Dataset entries
•••••
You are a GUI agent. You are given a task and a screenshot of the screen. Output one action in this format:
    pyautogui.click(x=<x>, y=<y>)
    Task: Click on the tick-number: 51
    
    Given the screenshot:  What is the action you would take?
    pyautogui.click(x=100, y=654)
•••••
• _WHAT IS NEEDED_
Can you write out the listing above line for line, with nothing changed?

• _FINISHED EXERCISE_
You are a GUI agent. You are given a task and a screenshot of the screen. Output one action in this format:
    pyautogui.click(x=<x>, y=<y>)
    Task: Click on the tick-number: 51
    
    Given the screenshot:  What is the action you would take?
    pyautogui.click(x=100, y=654)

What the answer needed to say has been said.